What the task requires:
After locating "Given: Open Günün" in the listing below, copy that line and each one after it exactly, ending with the line that has "This screenshot has height=723, width=1568.".

Dataset content:
· · · · · · ·
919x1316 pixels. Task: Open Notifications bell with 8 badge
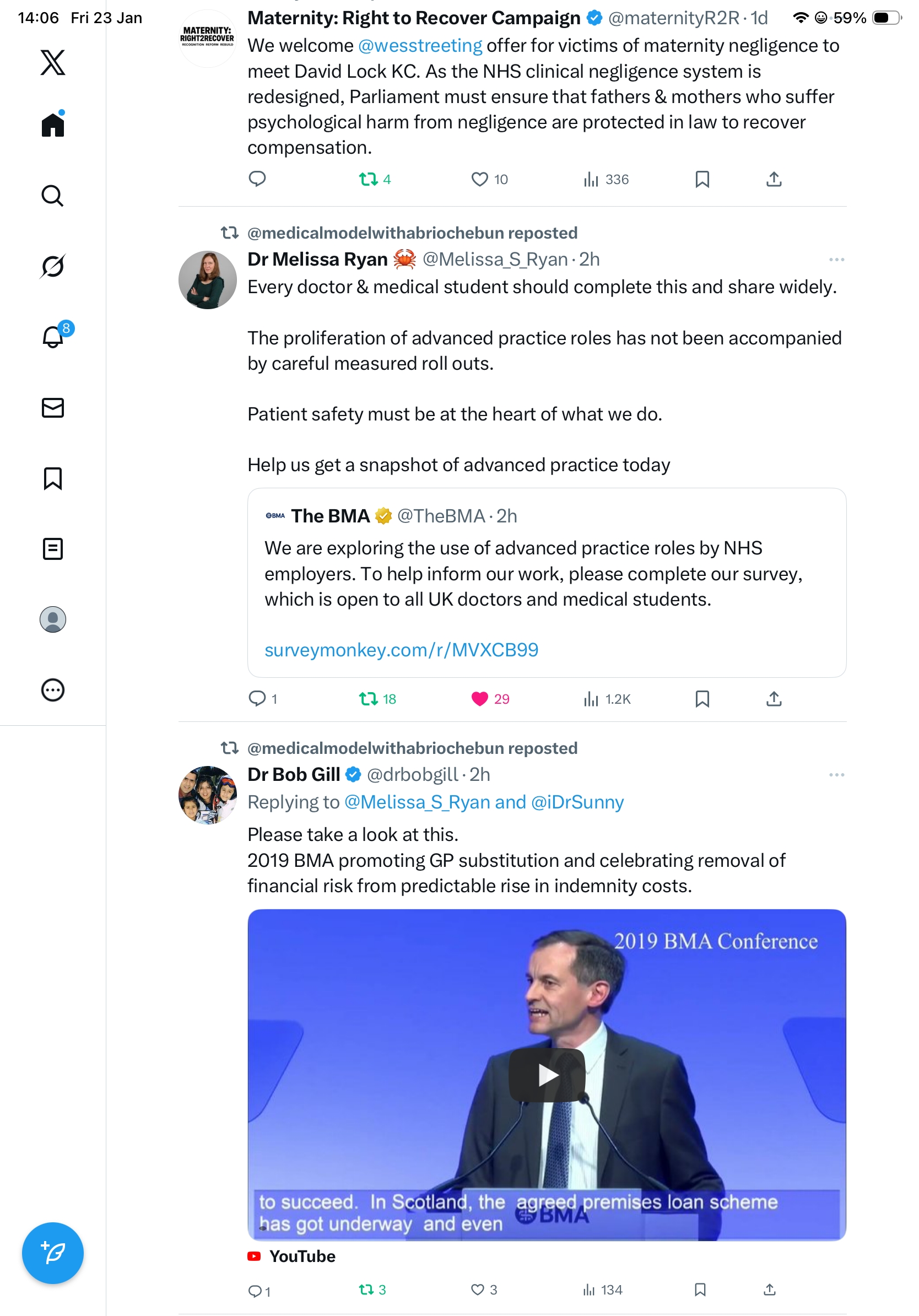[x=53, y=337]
· · · · · · ·
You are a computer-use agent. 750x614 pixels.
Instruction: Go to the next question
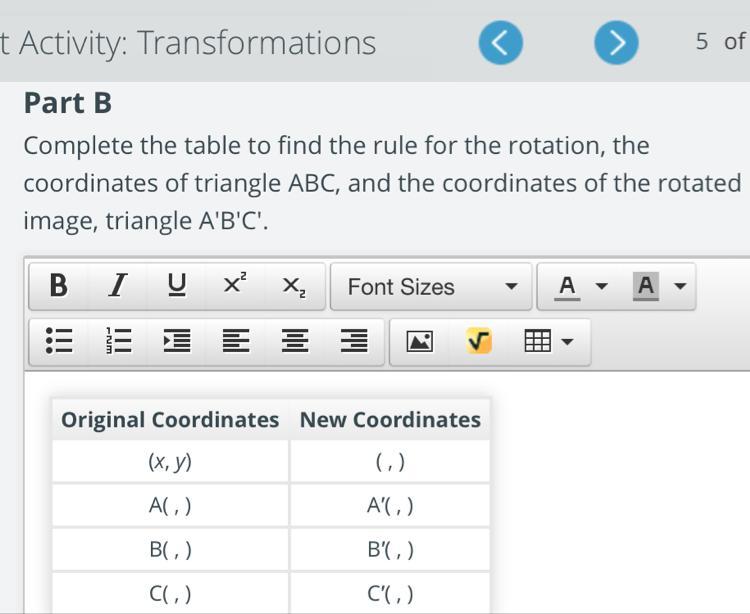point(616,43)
· · · · · · ·
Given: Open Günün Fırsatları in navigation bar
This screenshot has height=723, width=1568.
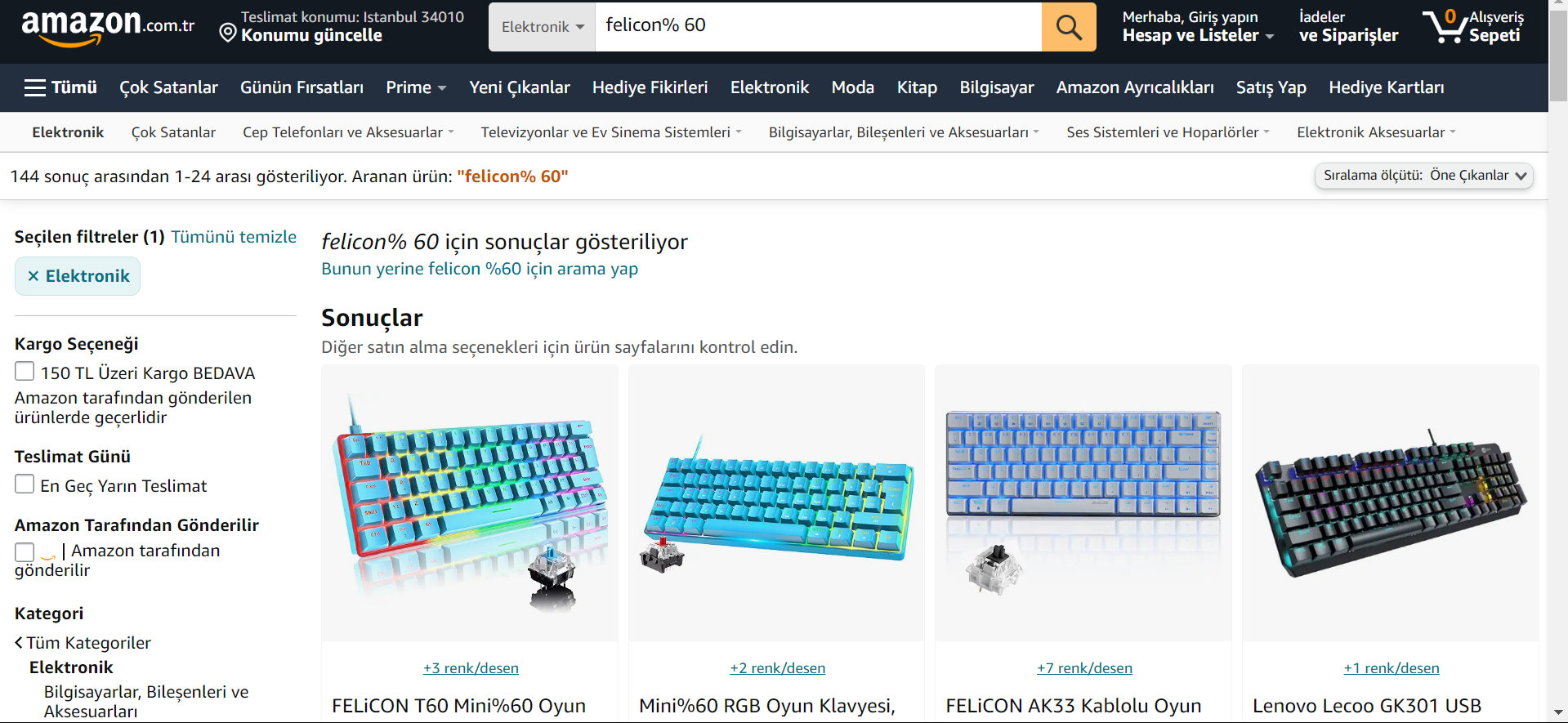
· · · · · · ·
Solution:
Given: Open Günün Fırsatları in navigation bar
This screenshot has height=723, width=1568.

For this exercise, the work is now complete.